José Hernández
His father, José Tereso Gutiérrez-Solana, was born in Mexico and went to Spain thanks to an inheritance. He married Manuela Josefa Gutiérrez-Solana.
He studied at the San Fernando School of Fine Arts; Later he alternated stays between Cantabria and Madrid, but he had time to travel through the towns and even to be a laborer in the Bombé deltorero gang, although he lived comfortably with his father's money. He settled in Madrid at the end of 1917. There he frequented the outskirts of everything, attending dances, picnic areas and suburban museums of the Paseo del Prado, such as the (then) lonely and dilapidated National Archaeological Museum. He is accompanied by his inseparable brother Manuel, who is a singer.

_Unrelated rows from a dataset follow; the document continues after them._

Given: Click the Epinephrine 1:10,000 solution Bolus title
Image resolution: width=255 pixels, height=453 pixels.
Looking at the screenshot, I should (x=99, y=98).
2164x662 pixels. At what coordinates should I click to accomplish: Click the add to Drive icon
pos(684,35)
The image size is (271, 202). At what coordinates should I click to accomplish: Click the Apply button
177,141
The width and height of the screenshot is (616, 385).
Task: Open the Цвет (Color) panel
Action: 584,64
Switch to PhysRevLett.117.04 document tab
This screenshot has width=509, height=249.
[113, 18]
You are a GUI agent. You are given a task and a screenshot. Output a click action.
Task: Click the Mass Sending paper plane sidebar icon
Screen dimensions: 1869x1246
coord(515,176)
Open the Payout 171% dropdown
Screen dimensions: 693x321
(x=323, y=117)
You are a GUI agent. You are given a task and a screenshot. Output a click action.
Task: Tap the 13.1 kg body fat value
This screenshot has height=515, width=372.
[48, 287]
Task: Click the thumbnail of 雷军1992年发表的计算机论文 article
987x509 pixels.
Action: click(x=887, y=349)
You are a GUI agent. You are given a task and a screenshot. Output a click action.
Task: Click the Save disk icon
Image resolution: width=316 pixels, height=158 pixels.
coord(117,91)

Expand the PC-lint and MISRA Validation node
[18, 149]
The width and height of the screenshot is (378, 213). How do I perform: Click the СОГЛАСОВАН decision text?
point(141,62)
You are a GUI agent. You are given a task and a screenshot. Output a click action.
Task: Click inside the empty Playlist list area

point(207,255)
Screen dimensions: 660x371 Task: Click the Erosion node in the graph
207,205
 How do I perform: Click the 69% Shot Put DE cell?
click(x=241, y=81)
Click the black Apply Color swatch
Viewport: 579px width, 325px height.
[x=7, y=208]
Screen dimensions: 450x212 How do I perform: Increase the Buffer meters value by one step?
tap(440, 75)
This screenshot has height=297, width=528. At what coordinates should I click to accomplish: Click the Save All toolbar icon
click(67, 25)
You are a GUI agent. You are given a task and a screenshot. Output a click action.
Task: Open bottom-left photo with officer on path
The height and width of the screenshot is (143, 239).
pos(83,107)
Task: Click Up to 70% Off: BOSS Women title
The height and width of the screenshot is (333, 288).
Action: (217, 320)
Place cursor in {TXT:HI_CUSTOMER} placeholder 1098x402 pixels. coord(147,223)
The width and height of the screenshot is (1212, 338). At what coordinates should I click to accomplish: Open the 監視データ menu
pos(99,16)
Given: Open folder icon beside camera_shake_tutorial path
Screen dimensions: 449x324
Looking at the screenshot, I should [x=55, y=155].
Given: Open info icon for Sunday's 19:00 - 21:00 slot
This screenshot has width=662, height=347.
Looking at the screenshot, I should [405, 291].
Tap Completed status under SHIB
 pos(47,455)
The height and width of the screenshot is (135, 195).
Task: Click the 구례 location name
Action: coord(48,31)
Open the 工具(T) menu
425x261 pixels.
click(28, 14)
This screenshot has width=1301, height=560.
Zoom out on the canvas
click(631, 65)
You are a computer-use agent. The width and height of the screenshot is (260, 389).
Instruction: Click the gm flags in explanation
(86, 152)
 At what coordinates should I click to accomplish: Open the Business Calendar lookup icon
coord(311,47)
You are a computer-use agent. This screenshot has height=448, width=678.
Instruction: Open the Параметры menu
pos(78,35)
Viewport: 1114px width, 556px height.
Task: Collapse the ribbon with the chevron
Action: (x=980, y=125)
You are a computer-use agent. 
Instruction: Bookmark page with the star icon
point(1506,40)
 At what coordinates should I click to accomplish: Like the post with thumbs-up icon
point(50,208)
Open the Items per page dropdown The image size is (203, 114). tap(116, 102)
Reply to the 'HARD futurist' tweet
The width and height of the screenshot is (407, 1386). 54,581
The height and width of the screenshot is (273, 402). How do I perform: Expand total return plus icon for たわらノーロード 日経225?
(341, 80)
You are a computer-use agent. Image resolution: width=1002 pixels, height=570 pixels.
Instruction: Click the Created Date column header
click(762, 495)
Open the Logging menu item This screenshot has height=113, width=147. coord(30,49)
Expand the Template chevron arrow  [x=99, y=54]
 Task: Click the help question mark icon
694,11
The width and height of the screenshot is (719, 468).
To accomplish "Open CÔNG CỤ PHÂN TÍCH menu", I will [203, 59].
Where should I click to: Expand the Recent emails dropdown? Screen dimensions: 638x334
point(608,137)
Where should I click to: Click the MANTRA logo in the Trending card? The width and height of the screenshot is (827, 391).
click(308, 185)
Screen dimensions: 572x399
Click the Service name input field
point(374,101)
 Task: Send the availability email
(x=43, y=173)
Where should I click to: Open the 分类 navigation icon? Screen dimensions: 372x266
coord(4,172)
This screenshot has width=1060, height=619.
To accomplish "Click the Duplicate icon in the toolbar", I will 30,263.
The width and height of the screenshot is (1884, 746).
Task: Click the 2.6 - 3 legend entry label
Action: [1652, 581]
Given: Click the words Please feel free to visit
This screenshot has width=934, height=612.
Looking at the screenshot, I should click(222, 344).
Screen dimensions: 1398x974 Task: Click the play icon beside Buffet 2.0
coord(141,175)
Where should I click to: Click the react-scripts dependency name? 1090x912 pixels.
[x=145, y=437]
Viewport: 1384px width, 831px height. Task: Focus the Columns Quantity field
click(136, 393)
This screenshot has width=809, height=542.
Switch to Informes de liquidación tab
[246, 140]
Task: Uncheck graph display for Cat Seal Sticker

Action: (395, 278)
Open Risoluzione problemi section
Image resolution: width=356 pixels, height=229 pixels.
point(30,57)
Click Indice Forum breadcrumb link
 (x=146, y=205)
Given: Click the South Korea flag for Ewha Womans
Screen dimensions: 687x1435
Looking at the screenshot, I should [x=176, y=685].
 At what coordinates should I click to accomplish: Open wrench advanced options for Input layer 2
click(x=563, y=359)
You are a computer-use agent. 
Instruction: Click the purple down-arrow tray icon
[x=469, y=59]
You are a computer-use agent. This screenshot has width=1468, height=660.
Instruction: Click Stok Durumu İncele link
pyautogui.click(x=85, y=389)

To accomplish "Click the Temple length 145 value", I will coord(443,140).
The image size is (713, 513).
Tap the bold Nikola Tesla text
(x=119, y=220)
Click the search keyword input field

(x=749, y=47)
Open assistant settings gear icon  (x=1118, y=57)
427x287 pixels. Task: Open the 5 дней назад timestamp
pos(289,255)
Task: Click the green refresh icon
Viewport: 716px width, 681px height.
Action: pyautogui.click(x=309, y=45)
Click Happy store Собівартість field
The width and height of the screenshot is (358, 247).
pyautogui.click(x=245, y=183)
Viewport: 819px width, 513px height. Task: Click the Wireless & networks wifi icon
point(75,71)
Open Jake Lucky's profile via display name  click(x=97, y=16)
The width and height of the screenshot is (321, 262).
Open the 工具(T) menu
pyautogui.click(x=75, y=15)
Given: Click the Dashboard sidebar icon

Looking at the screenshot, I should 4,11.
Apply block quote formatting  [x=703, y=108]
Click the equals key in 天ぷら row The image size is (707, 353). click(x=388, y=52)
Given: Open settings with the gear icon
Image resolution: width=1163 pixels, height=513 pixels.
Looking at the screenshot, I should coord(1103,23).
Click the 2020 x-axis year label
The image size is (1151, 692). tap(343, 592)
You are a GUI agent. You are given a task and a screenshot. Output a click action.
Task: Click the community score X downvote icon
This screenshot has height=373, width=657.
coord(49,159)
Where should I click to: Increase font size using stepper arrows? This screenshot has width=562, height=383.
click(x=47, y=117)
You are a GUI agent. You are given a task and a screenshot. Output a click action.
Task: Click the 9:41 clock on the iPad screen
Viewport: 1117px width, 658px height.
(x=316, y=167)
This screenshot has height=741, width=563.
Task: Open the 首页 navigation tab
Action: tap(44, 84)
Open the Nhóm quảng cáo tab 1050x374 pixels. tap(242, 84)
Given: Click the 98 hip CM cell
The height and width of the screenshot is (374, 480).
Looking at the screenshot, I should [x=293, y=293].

Solana creates his own style, neither academic nor inclined to the avant-garde, no matter how frequent the intelligentsia gathered in the gathering of Pombo, whose animator and friend Ramón Gómez de la Serna dedicated an entire book to him, to which the painter corresponded with his painting My friends (1920), where he paints such a gathering around a table (Museo Reina Sofía in Madrid). Ramón met Solana at the exhibition he held at the Círculo de Bellas Artes in January 1907.
Gutiérrez Solana had a first exhibition in Paris (1928), which was a failure. In another that Alfonso XIII attended, his paintings were hung behind a door so that they would not bother the monarch. But in 1936, when the Civil War began, Solana was famous and recognized outside and within Spain. He moved to Valencia and then to Paris, where he published Paris (1938). In 1939 he returned to Madrid, where he died on Saint John's Day, June 24, 1945.